Reeves v Sandhu (reported in summary last month) is the tale of a happy accident.  There are plenty of reports of litigants who bring proceedings against the wrong person, and therefore lose.  This case concerns a litigant who brought proceedings against the wrong person – and won.

Mr Sandhu granted a lease to Mr Reeves, and then assigned the reversion to his company (the circumstances are unclear, as no transcript is yet available).  The lease contained a covenant to maintain insurance in the normal way.  The company failed to do so, and the premises were damaged by fire.  Mr Reeves sued the original landlord for breach of the covenant to insure, which was apparently an error (whether on his part, or his solicitors’ part, is not yet clear).

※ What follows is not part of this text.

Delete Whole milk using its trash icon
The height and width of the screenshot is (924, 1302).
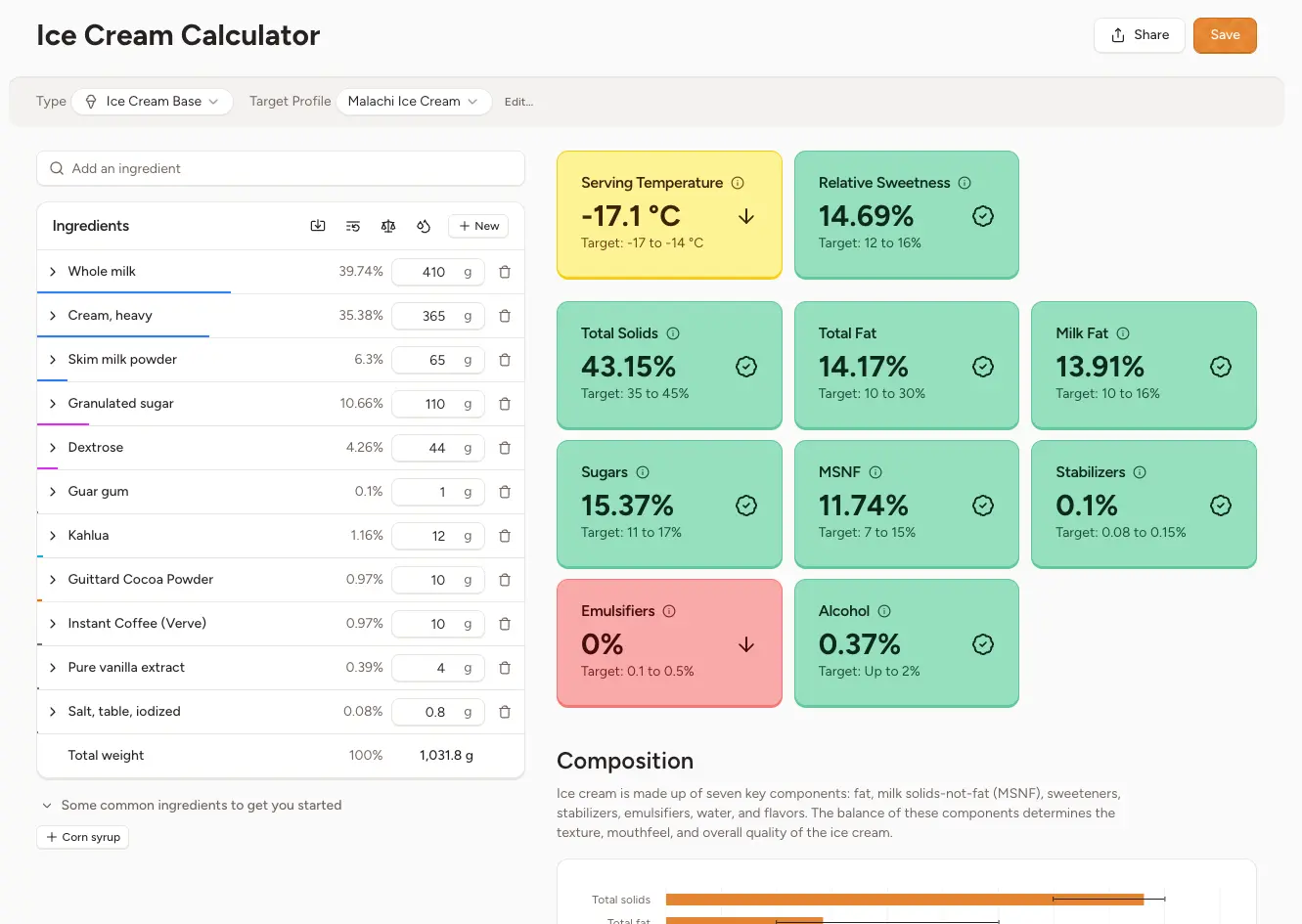tap(505, 272)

At first instance, the judge held that Mr Sandhu, no longer the current landlord, could not be liable.  On appeal to the High Court, someone remembered that the manner in which the Landlord and Tenant (Covenants) Act 1995 operates on the sale of a reversionary interest is that the landlord is not released on assignment of the reversion.  He has to apply to the tenant to be released at the time of the assignment (or – strangely – at the time of a future sale), and is only released if the tenant agrees to the release, or fails to respond.  If the tenant says no to the release, the matter goes to court for a judge to make a decision on whether it is reasonable for the landlord to be released.

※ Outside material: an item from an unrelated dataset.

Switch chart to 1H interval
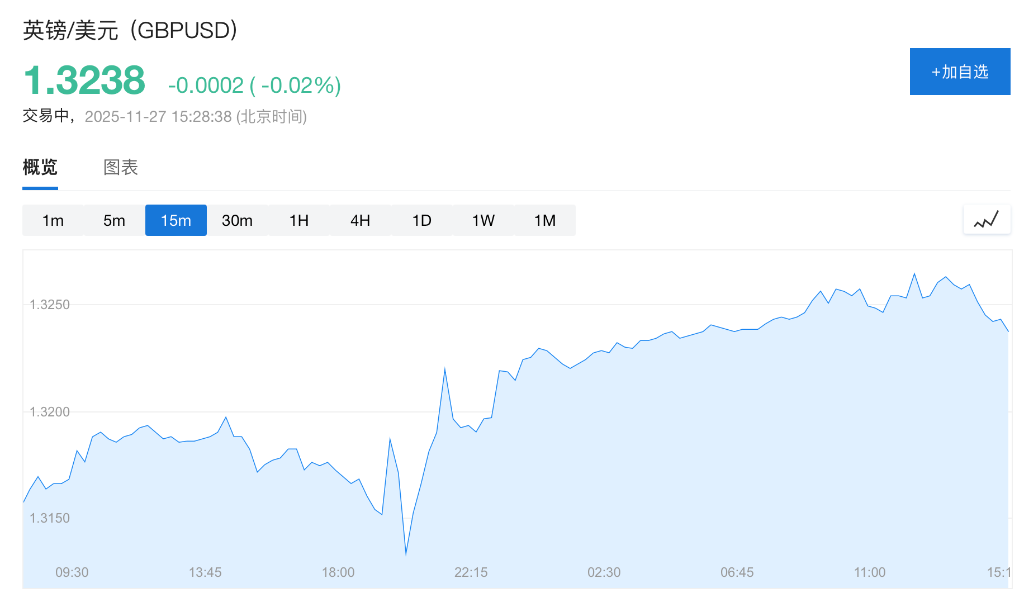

This landlord did not operate the release procedure, and so on appeal the tenant won.  The landlord was held liable (jointly with the company) for the breach of covenant relating to maintaining insurance.  Unfortunately it looks as if it was a paper victory, as the landlord was declared bankrupt.

There are of course no statistics for how often an outgoing (selling) landlord operates the machinery of the 1995 Act to ask the tenant for a release from the landlord covenants.  At a guess, I would say it is very rare.  This case may make people rethink the wisdom of this – although of course the level of risk has not changed.  It is just that people will be more aware of it.